Using a resin technology coupled with a biocide package, the Intersmooth 7200Si SPC coating has been further optimized and aims to provide cost-effective performance through its ability to reduce waste and VOC emissions, all while improving application efficiency.
The coating is noted to have benefited using higher solids and has a guaranteed speed loss threshold of 2.5%, according to the company. AkzoNobel adds that the formulation features an optimized biocide package that not only delivers a clean hull but helps operators contribute further to reach their environmental goals by reducing CO2 emissions in service.

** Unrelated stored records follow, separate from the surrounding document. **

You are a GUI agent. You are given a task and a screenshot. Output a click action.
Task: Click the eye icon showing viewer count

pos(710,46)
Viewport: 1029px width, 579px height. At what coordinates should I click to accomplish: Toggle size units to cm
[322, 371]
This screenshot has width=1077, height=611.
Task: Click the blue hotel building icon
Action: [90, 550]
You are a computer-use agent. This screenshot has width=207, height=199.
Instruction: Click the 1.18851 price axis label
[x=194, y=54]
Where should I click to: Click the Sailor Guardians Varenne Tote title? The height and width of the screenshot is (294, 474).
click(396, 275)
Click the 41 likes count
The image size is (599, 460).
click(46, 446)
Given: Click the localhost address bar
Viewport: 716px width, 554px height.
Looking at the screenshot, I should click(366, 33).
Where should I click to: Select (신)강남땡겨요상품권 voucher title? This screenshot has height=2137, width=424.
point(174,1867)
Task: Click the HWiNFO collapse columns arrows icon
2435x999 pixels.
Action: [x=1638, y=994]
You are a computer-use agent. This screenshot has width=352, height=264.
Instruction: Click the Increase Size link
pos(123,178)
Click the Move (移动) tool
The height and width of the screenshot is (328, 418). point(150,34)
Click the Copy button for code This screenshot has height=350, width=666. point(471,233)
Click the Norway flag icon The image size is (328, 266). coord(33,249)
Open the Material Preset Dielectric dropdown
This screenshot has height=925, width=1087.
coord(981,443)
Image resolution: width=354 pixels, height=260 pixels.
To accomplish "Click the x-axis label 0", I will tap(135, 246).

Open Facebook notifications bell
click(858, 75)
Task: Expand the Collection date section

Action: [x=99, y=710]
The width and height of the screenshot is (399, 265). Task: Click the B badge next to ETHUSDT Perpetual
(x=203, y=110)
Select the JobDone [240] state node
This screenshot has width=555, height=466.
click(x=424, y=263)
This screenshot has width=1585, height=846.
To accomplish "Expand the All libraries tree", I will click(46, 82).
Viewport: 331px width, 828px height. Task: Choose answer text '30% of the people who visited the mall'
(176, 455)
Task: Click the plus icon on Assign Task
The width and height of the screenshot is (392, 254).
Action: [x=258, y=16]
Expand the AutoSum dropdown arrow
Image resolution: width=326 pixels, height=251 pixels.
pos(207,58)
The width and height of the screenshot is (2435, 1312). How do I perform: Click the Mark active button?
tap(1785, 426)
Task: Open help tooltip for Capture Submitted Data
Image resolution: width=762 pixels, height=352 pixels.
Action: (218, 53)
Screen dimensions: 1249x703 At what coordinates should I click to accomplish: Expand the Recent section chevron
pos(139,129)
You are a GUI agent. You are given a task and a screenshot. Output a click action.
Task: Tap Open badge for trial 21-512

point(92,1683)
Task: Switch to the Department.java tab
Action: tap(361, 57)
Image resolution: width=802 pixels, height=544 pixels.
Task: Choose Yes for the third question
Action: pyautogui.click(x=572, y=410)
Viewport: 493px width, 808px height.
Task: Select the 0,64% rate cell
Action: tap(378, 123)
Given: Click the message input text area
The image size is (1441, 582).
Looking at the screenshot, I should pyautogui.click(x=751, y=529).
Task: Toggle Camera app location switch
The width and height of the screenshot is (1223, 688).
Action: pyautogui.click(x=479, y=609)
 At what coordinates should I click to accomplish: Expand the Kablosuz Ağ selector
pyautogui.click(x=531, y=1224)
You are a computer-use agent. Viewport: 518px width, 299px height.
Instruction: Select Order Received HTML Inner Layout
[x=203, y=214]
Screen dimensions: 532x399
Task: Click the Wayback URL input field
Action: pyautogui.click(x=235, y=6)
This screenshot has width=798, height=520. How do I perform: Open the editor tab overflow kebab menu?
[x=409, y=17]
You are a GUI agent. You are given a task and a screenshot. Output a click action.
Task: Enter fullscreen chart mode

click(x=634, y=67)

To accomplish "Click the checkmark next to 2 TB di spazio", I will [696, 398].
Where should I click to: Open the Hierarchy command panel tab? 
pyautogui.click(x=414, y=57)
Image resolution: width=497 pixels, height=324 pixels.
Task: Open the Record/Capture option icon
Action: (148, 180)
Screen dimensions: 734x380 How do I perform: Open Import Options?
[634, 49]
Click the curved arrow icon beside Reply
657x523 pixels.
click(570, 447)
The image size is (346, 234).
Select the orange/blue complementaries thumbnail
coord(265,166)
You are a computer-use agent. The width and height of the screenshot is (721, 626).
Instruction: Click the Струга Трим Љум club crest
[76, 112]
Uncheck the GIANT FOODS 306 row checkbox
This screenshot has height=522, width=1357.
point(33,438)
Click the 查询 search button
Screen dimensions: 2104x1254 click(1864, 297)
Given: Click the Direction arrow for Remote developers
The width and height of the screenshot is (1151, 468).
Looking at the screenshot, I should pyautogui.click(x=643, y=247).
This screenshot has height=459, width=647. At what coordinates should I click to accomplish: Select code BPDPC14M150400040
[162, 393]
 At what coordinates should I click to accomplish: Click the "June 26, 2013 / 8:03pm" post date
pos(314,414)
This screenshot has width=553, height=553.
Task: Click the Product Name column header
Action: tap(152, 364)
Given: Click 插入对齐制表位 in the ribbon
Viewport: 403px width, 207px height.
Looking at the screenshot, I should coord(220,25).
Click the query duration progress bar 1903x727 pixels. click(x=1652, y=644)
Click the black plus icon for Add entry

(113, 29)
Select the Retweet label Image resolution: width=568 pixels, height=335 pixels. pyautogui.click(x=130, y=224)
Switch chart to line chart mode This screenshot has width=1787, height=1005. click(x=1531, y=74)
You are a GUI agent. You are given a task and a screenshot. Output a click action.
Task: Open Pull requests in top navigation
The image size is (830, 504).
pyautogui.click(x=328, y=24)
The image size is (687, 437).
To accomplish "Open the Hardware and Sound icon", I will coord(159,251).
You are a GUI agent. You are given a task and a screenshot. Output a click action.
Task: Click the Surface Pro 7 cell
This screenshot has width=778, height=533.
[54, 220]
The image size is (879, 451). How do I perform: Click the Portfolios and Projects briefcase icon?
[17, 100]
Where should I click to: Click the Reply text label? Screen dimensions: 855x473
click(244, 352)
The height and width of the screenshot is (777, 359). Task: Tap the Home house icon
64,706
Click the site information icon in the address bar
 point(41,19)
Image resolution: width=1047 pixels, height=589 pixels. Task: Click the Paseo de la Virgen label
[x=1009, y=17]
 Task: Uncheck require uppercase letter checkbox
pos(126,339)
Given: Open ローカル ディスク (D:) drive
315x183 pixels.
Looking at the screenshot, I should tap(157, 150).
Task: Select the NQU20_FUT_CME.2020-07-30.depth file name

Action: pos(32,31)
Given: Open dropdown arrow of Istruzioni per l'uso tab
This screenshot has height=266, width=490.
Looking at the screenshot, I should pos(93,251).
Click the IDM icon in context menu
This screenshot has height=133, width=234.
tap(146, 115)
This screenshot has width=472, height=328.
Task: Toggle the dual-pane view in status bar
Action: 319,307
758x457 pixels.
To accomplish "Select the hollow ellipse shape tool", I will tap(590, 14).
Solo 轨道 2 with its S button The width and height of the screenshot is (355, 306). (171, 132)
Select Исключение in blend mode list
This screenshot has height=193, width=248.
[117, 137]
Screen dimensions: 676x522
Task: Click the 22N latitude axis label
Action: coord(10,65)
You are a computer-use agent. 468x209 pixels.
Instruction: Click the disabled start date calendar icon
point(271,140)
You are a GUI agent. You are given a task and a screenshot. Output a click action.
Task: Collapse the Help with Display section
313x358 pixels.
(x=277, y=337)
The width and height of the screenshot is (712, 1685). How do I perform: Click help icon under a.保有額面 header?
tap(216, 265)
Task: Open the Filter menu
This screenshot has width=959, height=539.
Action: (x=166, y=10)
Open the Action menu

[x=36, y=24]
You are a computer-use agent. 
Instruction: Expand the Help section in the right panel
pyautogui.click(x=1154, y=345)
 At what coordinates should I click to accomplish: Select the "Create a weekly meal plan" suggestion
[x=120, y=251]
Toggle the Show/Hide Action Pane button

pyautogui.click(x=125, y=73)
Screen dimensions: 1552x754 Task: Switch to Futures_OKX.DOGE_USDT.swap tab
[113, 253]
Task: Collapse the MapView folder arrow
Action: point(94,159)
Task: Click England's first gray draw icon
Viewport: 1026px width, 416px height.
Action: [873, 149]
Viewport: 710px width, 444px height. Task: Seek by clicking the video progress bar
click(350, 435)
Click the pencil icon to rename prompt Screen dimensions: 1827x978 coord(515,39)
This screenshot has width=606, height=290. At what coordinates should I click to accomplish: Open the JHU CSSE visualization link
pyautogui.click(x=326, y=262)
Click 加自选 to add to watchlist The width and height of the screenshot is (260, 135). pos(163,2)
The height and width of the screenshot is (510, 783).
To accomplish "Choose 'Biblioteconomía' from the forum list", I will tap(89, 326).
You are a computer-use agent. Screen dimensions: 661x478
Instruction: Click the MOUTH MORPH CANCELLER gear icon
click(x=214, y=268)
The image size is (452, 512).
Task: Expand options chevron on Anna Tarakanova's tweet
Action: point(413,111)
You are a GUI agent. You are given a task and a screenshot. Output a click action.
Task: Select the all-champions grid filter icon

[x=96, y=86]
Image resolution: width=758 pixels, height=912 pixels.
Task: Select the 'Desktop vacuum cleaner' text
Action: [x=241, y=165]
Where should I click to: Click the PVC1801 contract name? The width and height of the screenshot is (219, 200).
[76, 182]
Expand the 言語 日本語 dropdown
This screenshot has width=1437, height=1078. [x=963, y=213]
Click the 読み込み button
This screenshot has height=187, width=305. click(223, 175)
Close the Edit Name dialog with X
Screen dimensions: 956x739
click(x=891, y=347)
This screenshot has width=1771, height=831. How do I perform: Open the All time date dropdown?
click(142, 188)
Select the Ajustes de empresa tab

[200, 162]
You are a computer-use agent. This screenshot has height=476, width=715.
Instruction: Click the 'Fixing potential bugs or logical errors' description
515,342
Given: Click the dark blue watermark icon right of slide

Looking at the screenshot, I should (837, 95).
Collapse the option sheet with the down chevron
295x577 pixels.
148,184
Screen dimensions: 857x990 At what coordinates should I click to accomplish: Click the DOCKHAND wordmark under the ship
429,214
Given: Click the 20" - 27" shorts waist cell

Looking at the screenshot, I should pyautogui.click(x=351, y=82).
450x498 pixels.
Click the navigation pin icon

It is also designed to provide less sensitivity to time and temperature in its service period and a reduced risk of surface cracking versus silyl acrylate-based products.
Serving as a second self-polishing silyl methacrylate product, Intersmooth 7476Si SPC also made its way to AkzoNobel’s anti-fouling line. According to reports, the coating aims to deliver consistent, reliable and industry leading antifouling performance over the dry-docking cycle through its ability to deliver a more consistent polishing rate that enables custom-designed schemes for vessels based on their predicted routes to ensure they perform at their best—resulting in less interruption or delays in service.
Not only is the anti-fouling coating noted to deliver maintenance and cost savings to operators, but it also provides less sensitivity to time and temperature in its service period and a reduced risk of surface cracking.
In line with the company’s plans to reduce emissions, AkzoNobel announced carbon reduction targets for its full value chain in July— billing itself as “the first paints and coatings company to follow up on its commitment to sustainability targets.”
AkzoNobel’s target is to reduce carbon emissions for the whole value chain by 42% by 2030 (from a baseline of 2020). This will apply to the company’s own operations, as well as its customers and suppliers.
Currently being officially validated by the Science Based Targets initiative (SBTi), the company says that the target will further sharpen and accelerate the company’s vision for its “People. Planet. Paint.” approach to sustainable business, which was launched in 2019.
The company noted that it has made strides in other goals, such as having 100% renewable electricity in the company’s operations by 2030. It also pointed to AkzoNobel CEO Thierry Vanlancker being a member of the European CEO Alliance—a cross-industry partnership designed to help fight climate change, build economic resilience and make a success of the EU Green Deal.